Выбрать главу

На работе всё прошло гораздо лучше, чем мне думалось. Начальница не стала даже на отработке положенных двух недель настаивать, входя в положение.

Мы ещё около часа пьём с ней и другими нянечками чай, и мне постепенно удаётся прийти в себя. Антонина Владимировна всё про Варю расспрашивает. Видно, что интересуется не ради праздного любопытства. Действительно за девочку волнуется.

- Бедная Варюшка. Если бы только знать, что всё настолько серьёзно…

- Вы знаете, я думала над этим, себя корила. А потом поняла, что ничего бы мы не смогли сделать. Даже если диагноз вовремя поставили, то вряд ли кто-то искал бы донора для детдомовки. Начальница тяжело вздыхает, соглашаясь с моими словами.
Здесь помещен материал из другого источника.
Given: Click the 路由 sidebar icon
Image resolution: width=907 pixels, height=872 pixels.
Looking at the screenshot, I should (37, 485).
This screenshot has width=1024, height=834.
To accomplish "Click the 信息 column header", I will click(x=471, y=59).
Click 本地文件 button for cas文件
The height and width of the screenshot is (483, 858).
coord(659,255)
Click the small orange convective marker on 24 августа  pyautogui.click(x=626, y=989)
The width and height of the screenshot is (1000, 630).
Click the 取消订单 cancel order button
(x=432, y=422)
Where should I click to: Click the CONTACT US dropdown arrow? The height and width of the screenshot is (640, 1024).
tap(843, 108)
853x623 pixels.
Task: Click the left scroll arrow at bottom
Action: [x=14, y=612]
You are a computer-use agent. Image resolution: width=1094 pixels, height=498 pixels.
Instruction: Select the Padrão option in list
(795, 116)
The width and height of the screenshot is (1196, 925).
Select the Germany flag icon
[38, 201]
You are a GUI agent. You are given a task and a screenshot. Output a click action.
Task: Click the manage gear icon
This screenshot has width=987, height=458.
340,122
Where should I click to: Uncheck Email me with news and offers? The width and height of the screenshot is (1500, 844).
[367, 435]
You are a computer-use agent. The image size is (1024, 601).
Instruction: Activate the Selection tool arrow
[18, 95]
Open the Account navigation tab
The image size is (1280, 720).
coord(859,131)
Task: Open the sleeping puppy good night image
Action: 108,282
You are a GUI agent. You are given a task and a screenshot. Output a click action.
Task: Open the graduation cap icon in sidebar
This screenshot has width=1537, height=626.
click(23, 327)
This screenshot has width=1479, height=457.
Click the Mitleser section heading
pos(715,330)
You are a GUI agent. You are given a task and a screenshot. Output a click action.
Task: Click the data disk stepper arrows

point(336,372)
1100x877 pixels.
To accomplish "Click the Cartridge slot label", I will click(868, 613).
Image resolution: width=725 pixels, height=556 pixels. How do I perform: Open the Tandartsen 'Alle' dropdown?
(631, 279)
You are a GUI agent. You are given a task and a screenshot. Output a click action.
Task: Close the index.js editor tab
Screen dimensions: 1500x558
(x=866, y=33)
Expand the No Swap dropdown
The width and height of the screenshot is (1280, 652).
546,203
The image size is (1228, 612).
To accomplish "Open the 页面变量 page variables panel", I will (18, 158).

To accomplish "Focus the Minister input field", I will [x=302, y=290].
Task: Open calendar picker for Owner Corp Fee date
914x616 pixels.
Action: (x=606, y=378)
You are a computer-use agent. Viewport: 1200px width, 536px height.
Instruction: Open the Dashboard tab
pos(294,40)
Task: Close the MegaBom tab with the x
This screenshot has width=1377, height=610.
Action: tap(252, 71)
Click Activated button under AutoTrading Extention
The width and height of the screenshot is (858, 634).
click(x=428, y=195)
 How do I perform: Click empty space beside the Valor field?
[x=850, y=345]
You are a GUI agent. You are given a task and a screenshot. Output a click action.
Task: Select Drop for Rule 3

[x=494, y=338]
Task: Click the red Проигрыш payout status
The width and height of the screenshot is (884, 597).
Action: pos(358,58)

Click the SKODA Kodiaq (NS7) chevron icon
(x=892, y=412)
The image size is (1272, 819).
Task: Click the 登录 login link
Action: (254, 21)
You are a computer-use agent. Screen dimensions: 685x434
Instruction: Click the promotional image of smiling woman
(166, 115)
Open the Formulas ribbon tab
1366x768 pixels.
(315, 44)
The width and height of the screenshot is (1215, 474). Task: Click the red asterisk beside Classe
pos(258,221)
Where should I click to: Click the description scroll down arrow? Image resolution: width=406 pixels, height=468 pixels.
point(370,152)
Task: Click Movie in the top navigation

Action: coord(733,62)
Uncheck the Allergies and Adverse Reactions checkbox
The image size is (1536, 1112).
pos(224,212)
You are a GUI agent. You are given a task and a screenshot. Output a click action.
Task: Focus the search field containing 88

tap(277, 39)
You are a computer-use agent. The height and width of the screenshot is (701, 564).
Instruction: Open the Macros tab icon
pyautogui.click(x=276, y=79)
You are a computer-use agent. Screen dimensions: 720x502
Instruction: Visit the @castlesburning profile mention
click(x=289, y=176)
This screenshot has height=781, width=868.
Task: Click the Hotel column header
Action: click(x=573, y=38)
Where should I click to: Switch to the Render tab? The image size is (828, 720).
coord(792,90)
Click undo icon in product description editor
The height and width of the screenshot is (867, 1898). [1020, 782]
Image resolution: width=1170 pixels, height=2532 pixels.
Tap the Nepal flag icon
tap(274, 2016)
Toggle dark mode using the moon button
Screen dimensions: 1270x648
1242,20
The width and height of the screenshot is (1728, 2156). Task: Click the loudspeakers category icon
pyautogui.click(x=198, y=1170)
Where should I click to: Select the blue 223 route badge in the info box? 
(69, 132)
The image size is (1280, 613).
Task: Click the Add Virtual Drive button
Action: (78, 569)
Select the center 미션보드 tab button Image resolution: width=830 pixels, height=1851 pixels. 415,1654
- Ты заглядывай к нам, Ксюш, - Антонина Владимировна обнимает по-матерински на прощание, гладя по спине.

- Обязательно, - глаза снова на мокром месте. – Спасибо вам за всё, - шепчу хрипло.

- Если вдруг что, ты возвращайся, - Антонина Владимировна не озвучивает, что у меня с новой работой сможет не сладиться. Боится сглазить.

- Угу, - киваю, улыбаясь через силу. – Я вам так за всё благодарна. Вы мне как мама были.

Вижу, что у Антонины Владимировны тоже глаза на мокром месте. Ей бог своих детей так и не дал. Возможно, поэтому она с такой отдачей к своей работе подходит. Пытается найти выход материнскому инстинкту. Мы с этой женщиной во многом похожи. Она также сильно любит детей и тоже так и не решилась никого усыновить. Всегда говорила, что муж не хочет, да и в детском доме она может сполна себя реализовать. А потом с мужем их дороги разошлись, но возраст для усыновления уже не тот был. Мы друг друга понимали как женщина женщину. Как две души, жаждущие материнства, но до сих пор так и не получившие этого.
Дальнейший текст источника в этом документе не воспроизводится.